Measles is a serious disease that can make you very sick. It’s about 8 times more contagious than COVID-19 so spreads fast. Getting immunised is the best way to protect you, your whānau and community from catching and spreading measles.
If you’re aged 15-30, you may not have been fully vaccinated against measles.
You can get the free MMR vaccination from your Māori Health Provider, doctor or nurse. You can also get your MMR immunisation from these pharmacies if you are 16 years or older.
|09 405 0355|
|Hauora Hokianga - Hokianga
|Ngāti Hine Health Trust - Kawakawa, Moerewa|
|Te Hau Ora O Ngāpuhi - Kaikohe|
|Ki A Ora Ngātiwai|
|Te Ha Oranga - Kaipara|
Measles virus is highly contagious. It is spread through the air by infected droplets or by direct contact with secretions from the nose or throat of infected persons, for example by touching contaminated items or surfaces. It can survive for up to 2 hours in the air. A person with measles is most contagious from when symptoms start until three to four days after the rash appears.
Anyone who has not received at least one dose of a measles-containing vaccine or who has not already had the disease is at risk of catching measles.
It usually takes 10-12 days from exposure to the first symptom. The illness begins with fever, cough, runny nose and conjunctivitis (inflammation in the eyes), which lasts for 2-4 days. It may be possible to see small white spots (Koplik spots) inside the mouth. A rash appears 2-4 days after the first symptoms, beginning at the hairline and gradually spreading down the body to the arms and legs. The rash lasts for up to one week.
There is no specific antiviral treatment for measles. Supportive care including good nutrition, vitamin A supplements and adequate fluid intake, including hospital care when needed, can help to manage severe complications.
We recently had a measles outbreak in New Zealand, with more than 2,000 people catching measles in 2019. 700 had to go to hospital. Māori and Pacific peoples were particularly affected. We need 95 percent of people to be immune to reach ‘community immunity’ (sometimes known as ‘herd immunity’) and help stop future outbreaks.
The chance of having a serious side-effect from the MMR vaccine is extremely rare and would happen within 20 minutes of being immunised. That’s why you’ll be asked to stay for 20 minutes after you have the MMR vaccine.

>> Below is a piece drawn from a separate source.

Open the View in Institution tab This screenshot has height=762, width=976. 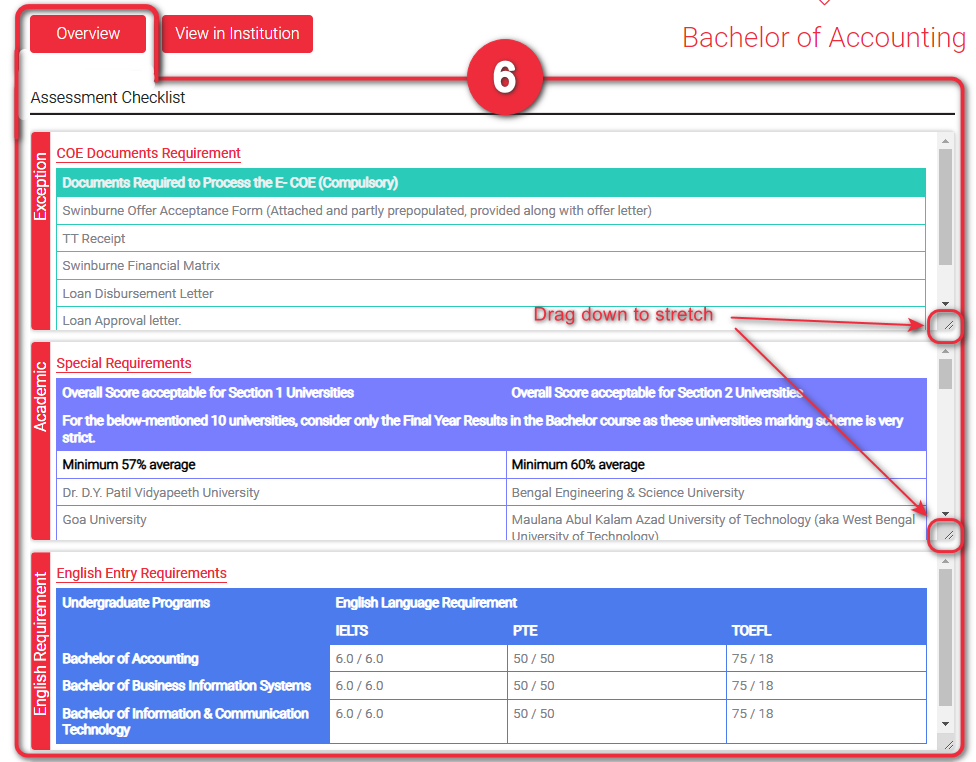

If a severe allergic reaction does happen, the vaccinator can effectively treat it.
Your doctor, nurse or pharmacist will talk about possible reactions with you at the time.
There are very few people who can’t be immunised. Talk with your health professional if you’ve had a serious reaction to a vaccine in the past, are being treated for cancer or a severe illness, or had a blood transfusion in the last year. You can’t have the MMR vaccine when you’re pregnant.